Through the disappearance of cultural environments, residues such as the shards received little attention. Except when people re-used them deliberately, for their relative indestructibility and the fact that they were accessible waste material. Thus, in a given culture, we can unexpectedly discover remains with new meanings. They are fragments and testimonies that make progress, rediscovery and preservation possible. An object becomes irreparably damaged but its remains receive a new purpose, through a text or a drawing, adding meaning to it. Scraps become an affordable and a rich medium at once.

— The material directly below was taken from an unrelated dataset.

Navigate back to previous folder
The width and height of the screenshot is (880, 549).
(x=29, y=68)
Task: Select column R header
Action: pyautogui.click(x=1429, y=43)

The Cubist collages provide another relation. These works from the early 20th century appear to be collages of shards. But in that experimental art form we encounter unexpected new language elements such as musical notes or newspaper fragments. The incised shard is thus the model of one of the smallest units in our culture: a remainder, accidentally created, usually by accident, with a new message scratched into it.

Mike Rijnierse makes use of this phenomenon, carefully dissecting and polishing a neglected satellite dish into a new object. Blossoming, gliding and puffing forms, ‘Ostraka’ explores the once buzzing hall in an continuing gesture. In the work of theorist Paul Virilio, Rijnierse encountered the metaphor ‘The panopticon exploded’. According to Virilio, the Earth is now surrounded by a physical network of surveillance technology which renders the Earth trapped in a husk of space debris. They are the debris left behind by an overly careless humanity. While we conquer new space we watch the ruins we leave behind grow.

representation of satellites and space debris (Satellite eXplorer, 2023)

This phenomenon is perhaps the same one that Walter Benjamin interpreted in Paul Klee’s painting Angelus Novus.

‘A Klee painting named Angelus Novus shows an angel looking as though he is about to move away from something he is fixedly contemplating. His eyes are staring, his mouth is open, his wings are spread. This is how one pictures the angel of history. His face is turned toward the past. Where we perceive a chain of events, he sees one single catastrophe which keeps piling wreckage upon wreckage and hurls it in front of his feet.

The angel would like to stay, awaken the dead, and make whole what has been smashed. But a storm is blowing from Paradise; it has got caught in his wings with such violence that the angel can no longer close them. The storm irresistibly propels him into the future to which his back is turned, while the pile of debris before him grows skyward. This storm is what we call progress.’
Walter Benjamin, Theses on the Philosophy of History, 1940.

‘Angelus Novus’ (Paul Klee, 1920)

It is noticeable how even remnants of an old machine can convey a poetic expression,
in which technology can be more than a contraption to transmit data. Poetry, as an addition, can enrich the culture of technology into a form of play.